Next, take four envelopes, tell the pupils to close their eyes and this time put two counters in each envelope. Tell them to open their eyes, then write 4g = 8 on the paper and ask them how many counters are in each envelope.
Once you have a correct response at this stage, point out that g + g + g + g = 4 x g, which is written in shorthand as 4g. Ask the pupils how they worked out the answer. Try this several times with different colours of envelope and different numbers of counters.
The next stage is to put some counters in the envelopes (the same number in each - say 2) and some outside the envelope (say 4). So 5g + 4 = 14. When all are happy with this, progress on to problems that have envelopes and counters on both sides, such as 3g + 4 = 2g + 6. Remember to stress that whatever they do on one side they must do on the other.
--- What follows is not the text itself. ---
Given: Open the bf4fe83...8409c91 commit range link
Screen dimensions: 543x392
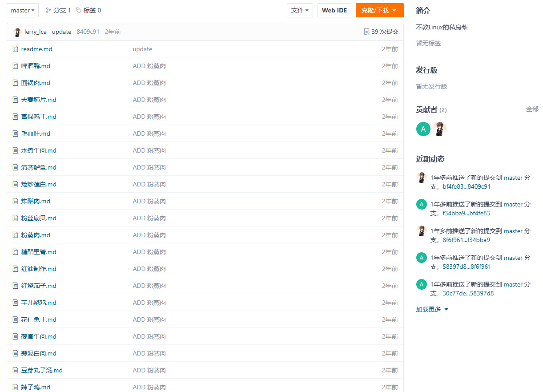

I usually have the resources for these problems set up in plastic bags with the envelopes already pre-filled before the lesson, which saves trying to work out sums in my head. Let pupils try some on each other in pairs. Then introduce questions that involve negative quantities on each side without the counters. This can be extended to provide a visual picture for solving simultaneous equations.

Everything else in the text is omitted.